Recently I was asked to find local Muslims to attend the Interfaith Center of New York’s Marshal Meyer’s retreat-- Cultivating Hope: Planting Seeds of Environmental Justice in NYC. I realized that I am not aware of local imams who have made this their issue. I hope I will hear of some? Syed Hossein Nasr has written eloquently on the environment but he is in Washington DC. We need more of us to care. I do hope that after their graduations at least some of our brothers and sisters are planning to work in green fields.

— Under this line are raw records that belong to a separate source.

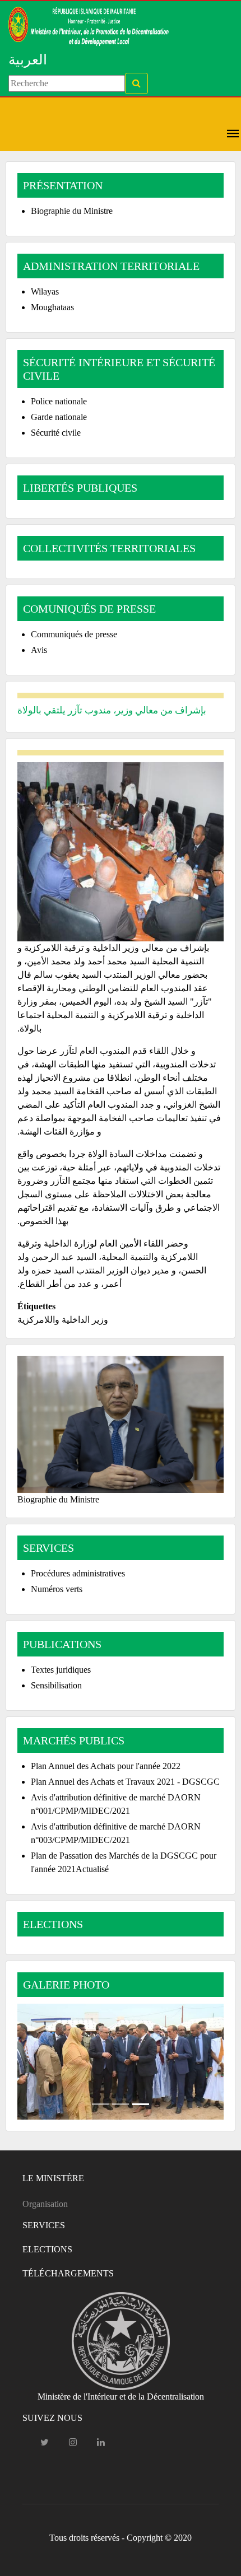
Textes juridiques (61, 1669)
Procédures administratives (78, 1573)
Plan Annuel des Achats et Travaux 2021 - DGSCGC (125, 1781)
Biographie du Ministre (72, 211)
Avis (39, 650)
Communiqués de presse (74, 634)
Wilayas (45, 291)
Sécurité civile (56, 432)
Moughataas (52, 307)
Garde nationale (59, 417)
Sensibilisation (56, 1685)
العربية (27, 59)
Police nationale (59, 401)
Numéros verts (56, 1589)
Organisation (45, 2204)
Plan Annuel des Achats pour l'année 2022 (105, 1766)
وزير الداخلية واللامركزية (62, 1319)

On June 1, Neil MacFarquar wrote in the New York Times that, “As the first generation of American-born Muslims begins graduating from college in significant numbers, with a swelling tide behind them, some congregations are beginning to seek native imams who can talk about religious and social issues that seem relevant to young people, like dating and drugs. Gihan Zahran, 43, an Egyptian immigrant, remembers a previous Arab imam who even told a much perplexed teenager that wearing Nike shoes was “haram,” or forbidden in Arabic, without explaining why.”

The article was an important reminder of a serious problem—that many of our imams are not equipped to offer practical guidance and informed interpretation to today’s Muslim youth and families. Two Fridays ago I attended a mosque in Brooklyn’s Bay Ridge, and the Khotba was in angry Arabic. It was painful. It is not helpful that many old-school Arab leaders seem to stereotype and blame all Jews equally.

While I agree that Muslims need to organize more effectively around Palestinian rights, I do not wish to mix my worship of Allah with such extreme negativity. More light! There are so many reasons to be angry and fearful. The USA is already in Somalia with Task Force 150 bombing “radicals” and killing US and Swedish and Yemeni volunteers and of course Somalis. We all need more sunlight, and less Fire!

And what are the paths through fire to love and family? Who can guide us? How do we find our own ways through red river valleys and along the sandy shores? We cannot standardize all teaching, nor support the malling of Islam. Humanity comes in many shapes and sizes, strengths and weaknesses. We need very specific and individual guidance. There are compassionate accommodations to human needs –Islamic ones, ranging from multiple marriages under certain conditions, to (possibly) temporary marriages among the Shia. There have also been non-Islamic ones, like the Hippies’ summer of Love, the utopian experiments in the 19th Centuries. But that dream is faded; Free Love has now been replaced by Sex that Sells. We must beware of the manipulations of our capitalist merchant class, afflicting all around us with desire.

The Poet Dante celebrated the tragic damnation of two lovers, Paolo and Francesca, doomed to ride the whirlwind of their desires for all eternity. And yet the forces of repression and inhibition create their own unhealthy climate, and to save us, cocoon us inside toxic trailers.

And in our trailers all families are not the same. Family life is not always healthy. The youngest detainee Omar Ahmed Khadr has been in Guantanamo since he was arrested at age 15. He comes from a so-called “al Qaeda family” originating in Canada before moving to Afghanistan. According to prosecutors: “All the children were indoctrinated into the al Qaeda way of thinking.” However, after being “captured bloodied and bullet riddled”, half-blind Omar will now be “tried” as an adult, a practice increasingly common in the USA as well as in the legal hellhole of Guantanamo.

Child exploitation comes in so many forms—child soldiers, child labor, child camel jockeys, and children detainees denied international rights. May Allah grant us the wisdom to find our inner child, and to speak more gently, with more compassion. The seed is the future of the flower. The Child is father of the Man.